11 HR KPIs and Metrics to Measure for Better Business Performance

11 HR kpis and metrics for Better Business Performance

To run a successful company, you need to have KPIs and metrics that show you’re moving in the right direction in order to achieve your goals.

Each team or department in your company should have its independent KPIs.

But when you examine your company’s overall growth, you’ll need to review growth metrics, from your sales and marketing teams, and HR KPIs and metrics, provided by your HR team.

In this article, we’ll focus on HR KPIs and metrics for businesses.

This article is part of a series on KPIs and metrics across several HR functions.

Metrics vs KPIs: What’s the difference?

metrics VS kpis

Metrics vs KPIs

KPIs stand for key performance indicators. Many, in the HR field or in any other field, often use KPIs and metrics interchangeably. But there’s an important difference to note.

Both KPIs and metrics refer to measurements used to track progress or performance. But the main difference between KPIs and metrics is that KPIs are ‘specific’ measurements used to track ‘specific’ goals.

Meanwhile, metrics are considered broader. Analytics Agency defines metrics as “any type of data collected as part of routine business operations.”

This means that any data you collect can be considered metrics, whereas with KPIs, you set specific KPIs to measure something specific, to achieve a specific goal.

Why are KPIs important?

It’s important to have KPIs for each team or department in your company because:

  • KPIs help you measure the performance of your employees, teams, activities, marketing and sales efforts…etc.
  • KPIs help you see your current business performance and set goals to improve that performance.
  • KPIs show you if you’re moving towards your goals (or not).
  • KPIs can help you set a strategy (for any team or member of your organization).
  • KPIs can be used for employees, teams, efforts, manual labor, automation, anything.

What do HR KPIs and metrics include?

4 main categories of hr kpis

Main Categories of HR KPIs

Going back to the focus of this article, which is HR KPIs and metrics, let’s explore the categories that fall under HR KPIs and metrics.

Now, let’s look at what falls under HR KPIs and metrics and what each of them means for your company.

There are 4 main categories of KPIs that are part of HR KPIs.
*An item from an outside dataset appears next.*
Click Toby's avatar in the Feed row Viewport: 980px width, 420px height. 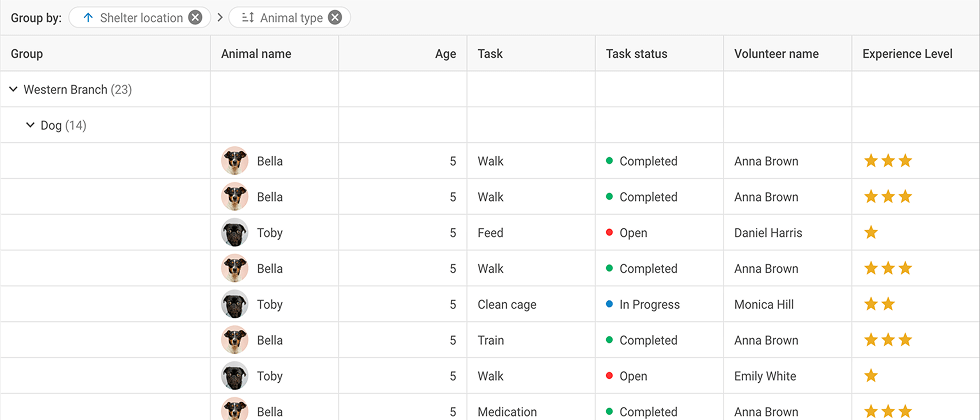[235, 233]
These are:

  1. Compensation & Benefits KPIs
  2. Recruitment KPIs
  3. Employee engagement KPIs
  4. Training KPIs

Let’s look at each of these in brief. This article will cover more than 10 HR KPIs and metrics.

Other articles in this series will cover compensation and benefits KPIs, training KPIs, recruitment KPIs, and employee engagement and retention KPIs. But first, let’s look at each of these in brief.

1)  Compensation & Benefits KPIs

Put simply, your compensation and benefits KPIs help you offer competitive salaries in-line with your local market.

They also support your broad compensation and benefits strategy, which is part of your overall HR strategy.

2)  Recruitment KPIs 

These are probably the most important types of HR KPIs and metrics. That said, they’re quite often overlooked because companies are in a hurry to hire.

However, measuring and reviewing your recruitment KPIs can transform your entire hiring process.

It can also determine which positions you should use structured interviews, unstructured interviews, or hybrid interviews for best results.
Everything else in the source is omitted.